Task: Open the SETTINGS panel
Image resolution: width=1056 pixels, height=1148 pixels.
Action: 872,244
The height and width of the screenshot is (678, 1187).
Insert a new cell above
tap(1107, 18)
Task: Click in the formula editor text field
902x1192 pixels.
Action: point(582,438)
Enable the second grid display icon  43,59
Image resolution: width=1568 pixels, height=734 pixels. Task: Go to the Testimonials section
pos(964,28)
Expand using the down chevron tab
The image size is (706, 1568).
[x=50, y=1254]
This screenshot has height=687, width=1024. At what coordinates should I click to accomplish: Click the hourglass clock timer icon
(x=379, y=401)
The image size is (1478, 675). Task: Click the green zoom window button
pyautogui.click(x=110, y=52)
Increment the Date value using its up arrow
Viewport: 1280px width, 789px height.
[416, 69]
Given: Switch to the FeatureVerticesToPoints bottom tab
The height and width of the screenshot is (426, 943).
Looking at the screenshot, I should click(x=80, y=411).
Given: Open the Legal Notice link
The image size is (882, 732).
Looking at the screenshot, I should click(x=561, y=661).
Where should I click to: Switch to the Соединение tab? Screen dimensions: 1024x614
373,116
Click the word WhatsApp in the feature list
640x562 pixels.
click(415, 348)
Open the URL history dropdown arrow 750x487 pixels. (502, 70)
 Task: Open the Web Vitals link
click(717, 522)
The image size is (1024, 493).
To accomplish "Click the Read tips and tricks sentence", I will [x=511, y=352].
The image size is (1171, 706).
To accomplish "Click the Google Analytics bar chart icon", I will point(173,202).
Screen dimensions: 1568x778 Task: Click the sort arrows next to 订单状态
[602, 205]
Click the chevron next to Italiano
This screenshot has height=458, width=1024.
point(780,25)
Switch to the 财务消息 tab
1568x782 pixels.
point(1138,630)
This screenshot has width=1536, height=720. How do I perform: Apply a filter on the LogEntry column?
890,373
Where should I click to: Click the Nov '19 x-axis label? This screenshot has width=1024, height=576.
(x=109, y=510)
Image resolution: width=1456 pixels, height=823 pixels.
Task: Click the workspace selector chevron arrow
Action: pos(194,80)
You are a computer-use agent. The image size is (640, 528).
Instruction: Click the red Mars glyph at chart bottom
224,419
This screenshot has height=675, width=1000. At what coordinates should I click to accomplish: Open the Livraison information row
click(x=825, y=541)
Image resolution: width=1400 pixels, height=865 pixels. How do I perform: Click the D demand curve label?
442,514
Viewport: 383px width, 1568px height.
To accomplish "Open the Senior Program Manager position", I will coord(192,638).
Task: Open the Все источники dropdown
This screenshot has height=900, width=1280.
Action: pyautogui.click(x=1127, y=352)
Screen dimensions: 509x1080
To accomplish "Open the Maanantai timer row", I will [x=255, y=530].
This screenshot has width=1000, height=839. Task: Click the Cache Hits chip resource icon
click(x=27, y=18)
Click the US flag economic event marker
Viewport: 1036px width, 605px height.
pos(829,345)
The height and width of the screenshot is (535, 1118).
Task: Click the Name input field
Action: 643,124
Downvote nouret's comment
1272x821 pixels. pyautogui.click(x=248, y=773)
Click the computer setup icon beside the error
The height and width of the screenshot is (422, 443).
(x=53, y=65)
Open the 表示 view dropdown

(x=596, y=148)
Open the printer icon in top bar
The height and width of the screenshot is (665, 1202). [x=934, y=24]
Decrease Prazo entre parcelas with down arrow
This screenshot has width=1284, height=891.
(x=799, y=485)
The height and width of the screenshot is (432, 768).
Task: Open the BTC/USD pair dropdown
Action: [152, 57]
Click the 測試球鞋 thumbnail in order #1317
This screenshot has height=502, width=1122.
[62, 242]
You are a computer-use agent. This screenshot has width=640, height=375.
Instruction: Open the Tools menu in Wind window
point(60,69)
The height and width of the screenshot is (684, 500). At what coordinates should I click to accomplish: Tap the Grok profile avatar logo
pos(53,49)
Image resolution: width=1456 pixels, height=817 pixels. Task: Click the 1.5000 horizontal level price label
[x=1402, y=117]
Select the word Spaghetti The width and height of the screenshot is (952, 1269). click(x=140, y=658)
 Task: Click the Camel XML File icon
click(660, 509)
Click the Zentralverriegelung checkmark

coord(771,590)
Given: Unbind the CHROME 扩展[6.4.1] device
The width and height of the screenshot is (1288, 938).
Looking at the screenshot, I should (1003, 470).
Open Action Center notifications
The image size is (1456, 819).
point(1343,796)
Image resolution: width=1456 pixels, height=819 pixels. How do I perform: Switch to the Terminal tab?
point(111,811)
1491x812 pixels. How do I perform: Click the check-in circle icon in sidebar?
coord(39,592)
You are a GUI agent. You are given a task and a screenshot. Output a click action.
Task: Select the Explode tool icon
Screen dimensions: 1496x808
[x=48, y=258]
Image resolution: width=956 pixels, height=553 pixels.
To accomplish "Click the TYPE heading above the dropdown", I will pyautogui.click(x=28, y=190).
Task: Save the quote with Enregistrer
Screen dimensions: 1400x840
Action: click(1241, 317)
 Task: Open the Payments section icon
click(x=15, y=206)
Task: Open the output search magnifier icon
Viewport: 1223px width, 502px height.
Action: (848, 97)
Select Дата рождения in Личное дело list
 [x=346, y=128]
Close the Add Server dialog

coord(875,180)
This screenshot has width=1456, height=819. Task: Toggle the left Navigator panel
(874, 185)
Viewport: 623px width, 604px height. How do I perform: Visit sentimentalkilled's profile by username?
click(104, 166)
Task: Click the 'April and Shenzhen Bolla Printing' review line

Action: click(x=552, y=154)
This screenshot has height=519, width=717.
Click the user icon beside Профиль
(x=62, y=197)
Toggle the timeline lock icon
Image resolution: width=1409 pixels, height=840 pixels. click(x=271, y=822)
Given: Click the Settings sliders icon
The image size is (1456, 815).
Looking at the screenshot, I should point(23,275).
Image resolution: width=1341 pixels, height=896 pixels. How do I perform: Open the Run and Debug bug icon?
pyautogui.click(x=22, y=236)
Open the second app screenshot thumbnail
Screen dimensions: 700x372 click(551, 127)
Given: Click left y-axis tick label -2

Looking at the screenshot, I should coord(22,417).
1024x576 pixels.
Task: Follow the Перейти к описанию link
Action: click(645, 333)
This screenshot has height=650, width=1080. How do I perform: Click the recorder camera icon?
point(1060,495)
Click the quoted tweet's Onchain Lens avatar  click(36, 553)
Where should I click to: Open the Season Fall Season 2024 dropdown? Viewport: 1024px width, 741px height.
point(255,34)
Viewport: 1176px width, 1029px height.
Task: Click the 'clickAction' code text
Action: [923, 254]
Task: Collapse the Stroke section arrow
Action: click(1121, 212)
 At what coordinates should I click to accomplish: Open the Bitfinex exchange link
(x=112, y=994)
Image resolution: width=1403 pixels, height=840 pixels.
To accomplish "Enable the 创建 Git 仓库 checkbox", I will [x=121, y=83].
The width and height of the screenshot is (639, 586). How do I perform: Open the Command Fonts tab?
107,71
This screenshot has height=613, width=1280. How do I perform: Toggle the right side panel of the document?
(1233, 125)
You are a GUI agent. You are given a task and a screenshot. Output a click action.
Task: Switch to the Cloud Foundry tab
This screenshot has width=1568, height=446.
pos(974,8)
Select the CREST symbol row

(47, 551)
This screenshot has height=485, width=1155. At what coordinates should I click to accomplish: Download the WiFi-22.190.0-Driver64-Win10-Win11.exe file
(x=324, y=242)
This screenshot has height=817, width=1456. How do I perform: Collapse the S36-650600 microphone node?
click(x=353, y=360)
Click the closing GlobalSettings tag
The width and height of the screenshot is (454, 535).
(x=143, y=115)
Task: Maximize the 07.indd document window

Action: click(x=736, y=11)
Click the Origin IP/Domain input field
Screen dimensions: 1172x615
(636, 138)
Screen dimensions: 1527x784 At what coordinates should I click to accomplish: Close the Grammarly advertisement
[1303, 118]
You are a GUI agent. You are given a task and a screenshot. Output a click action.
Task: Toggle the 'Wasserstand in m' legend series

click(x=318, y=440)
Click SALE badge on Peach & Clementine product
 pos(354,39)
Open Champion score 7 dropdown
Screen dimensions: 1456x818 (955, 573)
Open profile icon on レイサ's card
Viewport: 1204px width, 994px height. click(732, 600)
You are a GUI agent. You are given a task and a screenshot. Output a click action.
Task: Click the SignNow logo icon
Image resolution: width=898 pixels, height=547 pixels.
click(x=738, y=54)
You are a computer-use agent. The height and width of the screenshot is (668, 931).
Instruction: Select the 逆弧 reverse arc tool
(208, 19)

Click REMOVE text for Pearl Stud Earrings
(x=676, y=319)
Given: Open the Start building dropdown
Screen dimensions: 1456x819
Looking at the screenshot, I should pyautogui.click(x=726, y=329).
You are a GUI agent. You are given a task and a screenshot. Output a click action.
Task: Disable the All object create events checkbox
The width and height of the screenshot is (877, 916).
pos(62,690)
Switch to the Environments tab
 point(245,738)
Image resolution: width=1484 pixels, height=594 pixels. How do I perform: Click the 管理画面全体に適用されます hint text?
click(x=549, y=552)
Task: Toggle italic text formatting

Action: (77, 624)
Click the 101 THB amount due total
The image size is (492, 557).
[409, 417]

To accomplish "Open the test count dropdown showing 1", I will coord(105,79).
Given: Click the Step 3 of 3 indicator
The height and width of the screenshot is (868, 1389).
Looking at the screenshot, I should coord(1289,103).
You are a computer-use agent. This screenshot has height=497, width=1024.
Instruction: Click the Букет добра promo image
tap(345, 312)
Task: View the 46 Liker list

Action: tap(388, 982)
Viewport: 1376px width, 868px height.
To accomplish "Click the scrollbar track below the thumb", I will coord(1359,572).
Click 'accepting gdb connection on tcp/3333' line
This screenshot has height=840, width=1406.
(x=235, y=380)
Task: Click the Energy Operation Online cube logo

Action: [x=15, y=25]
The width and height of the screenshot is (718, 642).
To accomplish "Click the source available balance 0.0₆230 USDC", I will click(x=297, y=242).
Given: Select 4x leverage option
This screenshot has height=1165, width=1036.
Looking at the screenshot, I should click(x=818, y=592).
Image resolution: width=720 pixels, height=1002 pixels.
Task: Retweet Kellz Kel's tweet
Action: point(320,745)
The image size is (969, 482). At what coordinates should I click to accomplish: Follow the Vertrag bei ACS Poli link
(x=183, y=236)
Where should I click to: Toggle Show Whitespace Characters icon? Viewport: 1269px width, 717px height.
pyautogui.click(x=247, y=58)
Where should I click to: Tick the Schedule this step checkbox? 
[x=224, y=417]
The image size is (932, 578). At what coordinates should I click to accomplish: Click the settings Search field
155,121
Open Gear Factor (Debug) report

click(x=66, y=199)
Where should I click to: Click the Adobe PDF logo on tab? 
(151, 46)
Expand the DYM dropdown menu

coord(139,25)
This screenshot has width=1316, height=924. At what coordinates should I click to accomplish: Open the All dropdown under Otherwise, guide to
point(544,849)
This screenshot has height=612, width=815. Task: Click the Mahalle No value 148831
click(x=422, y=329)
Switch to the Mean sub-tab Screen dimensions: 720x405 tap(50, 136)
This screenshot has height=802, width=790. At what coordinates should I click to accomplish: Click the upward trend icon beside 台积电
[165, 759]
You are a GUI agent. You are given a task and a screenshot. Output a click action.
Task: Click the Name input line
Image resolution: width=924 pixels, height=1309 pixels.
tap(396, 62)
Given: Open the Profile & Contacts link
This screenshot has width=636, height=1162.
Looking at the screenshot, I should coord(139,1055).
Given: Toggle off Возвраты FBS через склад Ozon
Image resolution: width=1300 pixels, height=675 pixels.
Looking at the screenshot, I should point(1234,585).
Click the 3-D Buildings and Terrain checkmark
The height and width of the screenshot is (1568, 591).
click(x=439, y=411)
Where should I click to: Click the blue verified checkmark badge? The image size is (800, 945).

--------

TASK TO CARRY OUT: Repeat the entries above word for word, everything from the line that contains "Where should I click to: Toggle" down to the line that contains "Switch to the Mean", with both of those lines included.

FULL ANSWER:
Where should I click to: Toggle Show Whitespace Characters icon? Viewport: 1269px width, 717px height.
pyautogui.click(x=247, y=58)
Where should I click to: Tick the Schedule this step checkbox? 
[x=224, y=417]
The image size is (932, 578). At what coordinates should I click to accomplish: Click the settings Search field
155,121
Open Gear Factor (Debug) report

click(x=66, y=199)
Where should I click to: Click the Adobe PDF logo on tab? 
(151, 46)
Expand the DYM dropdown menu

coord(139,25)
This screenshot has width=1316, height=924. At what coordinates should I click to accomplish: Open the All dropdown under Otherwise, guide to
point(544,849)
This screenshot has height=612, width=815. Task: Click the Mahalle No value 148831
click(x=422, y=329)
Switch to the Mean sub-tab Screen dimensions: 720x405 tap(50, 136)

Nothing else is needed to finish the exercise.